▸ YOUR INSTRUCTIONS
Reproduce all the entries, matching the original word for word.

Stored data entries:
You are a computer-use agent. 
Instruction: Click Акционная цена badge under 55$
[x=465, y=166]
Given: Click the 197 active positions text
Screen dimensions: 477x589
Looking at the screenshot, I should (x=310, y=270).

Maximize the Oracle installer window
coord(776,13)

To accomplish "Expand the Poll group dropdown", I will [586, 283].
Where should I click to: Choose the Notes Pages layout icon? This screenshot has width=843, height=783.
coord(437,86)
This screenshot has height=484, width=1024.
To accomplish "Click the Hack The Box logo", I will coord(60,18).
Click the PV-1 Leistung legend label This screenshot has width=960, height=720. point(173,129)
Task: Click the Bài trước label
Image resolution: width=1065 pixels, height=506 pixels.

▸ COMPLETED EXERCISE
You are a computer-use agent. 
Instruction: Click Акционная цена badge under 55$
[x=465, y=166]
Given: Click the 197 active positions text
Screen dimensions: 477x589
Looking at the screenshot, I should (x=310, y=270).

Maximize the Oracle installer window
coord(776,13)

To accomplish "Expand the Poll group dropdown", I will [586, 283].
Where should I click to: Choose the Notes Pages layout icon? This screenshot has width=843, height=783.
coord(437,86)
This screenshot has height=484, width=1024.
To accomplish "Click the Hack The Box logo", I will coord(60,18).
Click the PV-1 Leistung legend label This screenshot has width=960, height=720. point(173,129)
Task: Click the Bài trước label
Image resolution: width=1065 pixels, height=506 pixels.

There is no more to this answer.